Which lines in the records below contain the word "computer"? Copy each of them.

# [Dataset content]
BEGIN

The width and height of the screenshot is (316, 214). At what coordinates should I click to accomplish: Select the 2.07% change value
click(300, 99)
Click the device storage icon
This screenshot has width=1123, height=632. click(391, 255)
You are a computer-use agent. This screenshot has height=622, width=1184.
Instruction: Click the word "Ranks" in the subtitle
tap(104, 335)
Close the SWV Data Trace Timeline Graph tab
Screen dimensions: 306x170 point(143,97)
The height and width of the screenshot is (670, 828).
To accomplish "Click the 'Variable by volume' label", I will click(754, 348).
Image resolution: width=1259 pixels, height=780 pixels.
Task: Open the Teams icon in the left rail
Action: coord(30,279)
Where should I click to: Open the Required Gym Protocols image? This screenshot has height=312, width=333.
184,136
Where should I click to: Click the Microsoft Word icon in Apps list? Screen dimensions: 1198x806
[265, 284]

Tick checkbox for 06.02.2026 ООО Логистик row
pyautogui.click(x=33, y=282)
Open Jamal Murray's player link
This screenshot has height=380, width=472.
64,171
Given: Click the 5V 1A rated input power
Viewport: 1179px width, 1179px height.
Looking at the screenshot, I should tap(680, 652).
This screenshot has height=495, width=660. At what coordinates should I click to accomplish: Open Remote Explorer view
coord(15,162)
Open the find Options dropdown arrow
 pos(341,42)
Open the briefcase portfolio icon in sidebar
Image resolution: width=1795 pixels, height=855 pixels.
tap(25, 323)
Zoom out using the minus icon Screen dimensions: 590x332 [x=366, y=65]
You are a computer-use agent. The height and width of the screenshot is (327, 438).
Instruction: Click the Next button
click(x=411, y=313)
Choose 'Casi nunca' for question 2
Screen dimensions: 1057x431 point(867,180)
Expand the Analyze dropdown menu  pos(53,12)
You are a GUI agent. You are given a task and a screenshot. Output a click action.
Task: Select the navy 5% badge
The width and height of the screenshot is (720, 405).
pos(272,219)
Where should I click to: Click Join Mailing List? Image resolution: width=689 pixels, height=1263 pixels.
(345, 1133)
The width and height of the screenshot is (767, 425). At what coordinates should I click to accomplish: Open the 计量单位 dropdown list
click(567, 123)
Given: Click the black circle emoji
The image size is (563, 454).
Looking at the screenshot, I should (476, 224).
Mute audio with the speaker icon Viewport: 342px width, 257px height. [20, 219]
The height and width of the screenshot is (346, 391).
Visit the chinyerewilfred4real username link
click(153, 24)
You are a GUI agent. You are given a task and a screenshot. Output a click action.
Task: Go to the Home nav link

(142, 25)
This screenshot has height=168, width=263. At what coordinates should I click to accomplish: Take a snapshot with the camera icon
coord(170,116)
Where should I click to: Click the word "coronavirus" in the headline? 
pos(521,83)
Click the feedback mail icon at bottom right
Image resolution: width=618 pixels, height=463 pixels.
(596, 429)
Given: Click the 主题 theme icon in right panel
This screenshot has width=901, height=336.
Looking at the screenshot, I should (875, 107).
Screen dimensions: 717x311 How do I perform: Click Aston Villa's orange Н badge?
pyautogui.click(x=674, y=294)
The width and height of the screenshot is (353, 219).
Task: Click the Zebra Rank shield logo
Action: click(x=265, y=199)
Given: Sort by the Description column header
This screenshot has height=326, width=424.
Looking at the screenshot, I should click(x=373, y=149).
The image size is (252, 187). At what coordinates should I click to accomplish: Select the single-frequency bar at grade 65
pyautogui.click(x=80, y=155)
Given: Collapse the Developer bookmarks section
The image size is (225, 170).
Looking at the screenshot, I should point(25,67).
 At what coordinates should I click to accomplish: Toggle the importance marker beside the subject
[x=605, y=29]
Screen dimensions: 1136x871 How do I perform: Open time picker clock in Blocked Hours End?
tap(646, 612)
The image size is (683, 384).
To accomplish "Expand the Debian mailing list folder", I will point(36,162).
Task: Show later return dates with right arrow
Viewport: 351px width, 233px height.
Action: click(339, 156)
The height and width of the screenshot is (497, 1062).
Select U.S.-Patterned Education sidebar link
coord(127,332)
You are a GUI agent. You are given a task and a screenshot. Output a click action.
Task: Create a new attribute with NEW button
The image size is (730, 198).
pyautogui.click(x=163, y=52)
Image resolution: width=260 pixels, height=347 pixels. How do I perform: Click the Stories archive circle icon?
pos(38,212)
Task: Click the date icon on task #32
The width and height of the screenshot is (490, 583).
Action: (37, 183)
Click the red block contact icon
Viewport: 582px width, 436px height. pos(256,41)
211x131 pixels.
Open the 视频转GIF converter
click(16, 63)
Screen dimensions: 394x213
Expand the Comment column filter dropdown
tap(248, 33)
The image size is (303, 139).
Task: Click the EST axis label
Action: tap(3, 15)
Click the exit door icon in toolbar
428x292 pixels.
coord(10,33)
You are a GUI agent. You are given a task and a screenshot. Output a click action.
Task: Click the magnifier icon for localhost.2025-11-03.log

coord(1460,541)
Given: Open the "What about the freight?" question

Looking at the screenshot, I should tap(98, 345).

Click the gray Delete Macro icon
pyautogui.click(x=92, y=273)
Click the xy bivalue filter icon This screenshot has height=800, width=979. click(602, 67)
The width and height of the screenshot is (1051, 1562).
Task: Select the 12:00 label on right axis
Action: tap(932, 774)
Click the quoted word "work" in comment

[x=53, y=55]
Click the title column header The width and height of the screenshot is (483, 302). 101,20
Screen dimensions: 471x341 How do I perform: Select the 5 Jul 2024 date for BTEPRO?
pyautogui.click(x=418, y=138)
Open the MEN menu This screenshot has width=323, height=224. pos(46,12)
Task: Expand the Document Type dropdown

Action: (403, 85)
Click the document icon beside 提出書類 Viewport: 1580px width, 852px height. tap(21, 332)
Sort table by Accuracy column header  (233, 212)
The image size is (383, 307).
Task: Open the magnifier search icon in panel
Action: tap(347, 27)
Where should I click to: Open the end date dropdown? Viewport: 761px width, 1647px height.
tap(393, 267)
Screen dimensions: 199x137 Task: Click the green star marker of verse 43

END

# [Response box]
You are a computer-use agent. This screenshot has height=622, width=1184.
You are a computer-use agent. The height and width of the screenshot is (327, 438).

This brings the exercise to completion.